## Provided passage:
ODT - témakiírás: Németh Géza: Artificial Intelligence in Speech ...

Artificial Intelligence in Speech Synthesis

TÉMAKIÍRÁS

Intézmény: Budapesti Műszaki és Gazdaságtudományi Egyetem
informatikai tudományok
Informatikai Tudományok Doktori Iskola

témavezető: Németh Géza
helyszín (magyar oldal): Távközlési és Médiainformatikai Tanszék
helyszín rövidítés: TMIT

A kutatási téma leírása:

Detailed description of topic:
Computer generated speech has already reached a good level of intelligibility and naturalness. The best solutions are based on large databases and machine learning. Typical techiques are based on Deep Neural Networks (DNN) and Hidden Markov Models (HMM).

There are several requirements for improving the state-of-the-art. It is not enough that the synthesized speech is intelligible it should have characteristics similar to natural speech. For exanple it should not generate exactly the same waveform for the same text input. It should be able to adapt to the communicative context (partner features, dialogue situation, etc.). The voice should be similar to an original speaker from a small amount of reference data, even across languages (voice conversion), preferably over a wide range of hardware and software platforms, even in low-resource situations. With the high quality of recent DNN-based systems it is also a requirement to be able to automatically detect if a speech waveform is computer or human generated (anti-voice-spoofing).

The task of the PhD candidate is to review the literature of the objective and subjective, low and high level parameters that determine to characteristics of human and computer generated speech. Based on these studies the candidate shall define, implement and evaluate algorithms applicable in speech synthesis systems.

## Data provided:
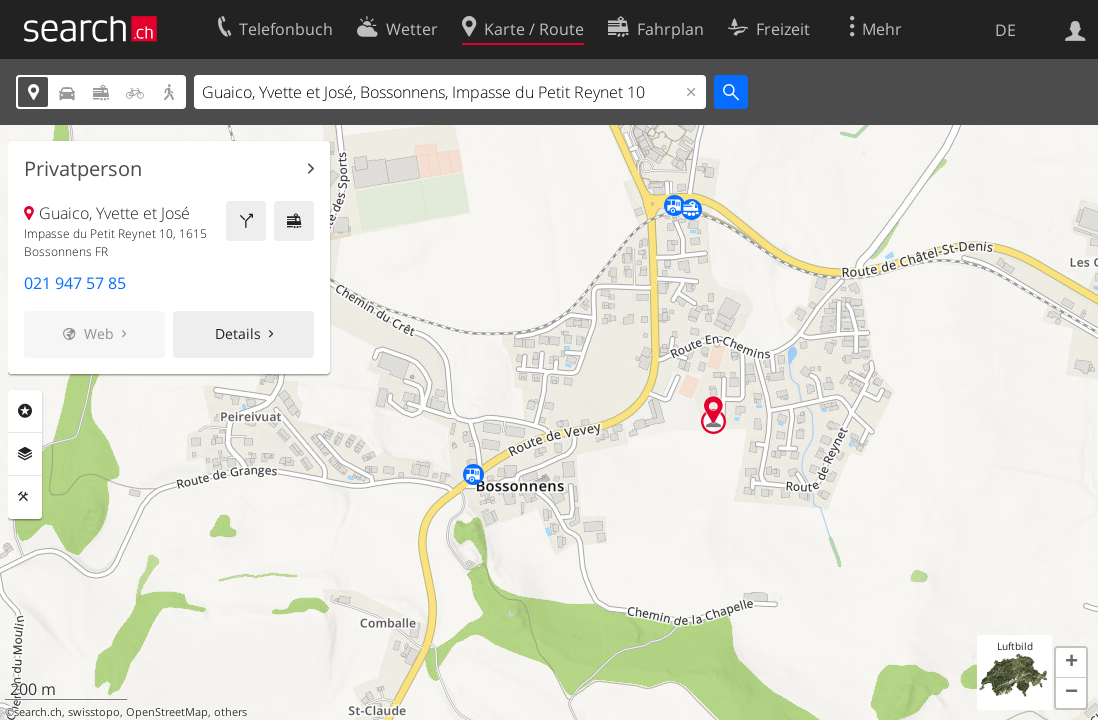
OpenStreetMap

## Exercises:
[a] Which two techniques does the speech synthesis topic description name as typical?
[b] Return the part of the speech synthesis topic description between "témavezető: Németh Géza" and "Markov Models (HMM).", inclusive.
[c] Why does the speech synthesis topic description list automatic detection of computer-generated speech as a requirement?

## Answers to the exercise:
[a] Deep Neural Networks (DNN) and Hidden Markov Models (HMM).

[b]
témavezető: Németh Géza
helyszín (magyar oldal): Távközlési és Médiainformatikai Tanszék
helyszín rövidítés: TMIT

A kutatási téma leírása:

Detailed description of topic:
Computer generated speech has already reached a good level of intelligibility and naturalness. The best solutions are based on large databases and machine learning. Typical techiques are based on Deep Neural Networks (DNN) and Hidden Markov Models (HMM).

[c] Recent DNN-based systems produce speech of high quality. So the description says it must also be possible to automatically detect whether a speech waveform was generated by a computer or a human, which it calls anti-voice-spoofing.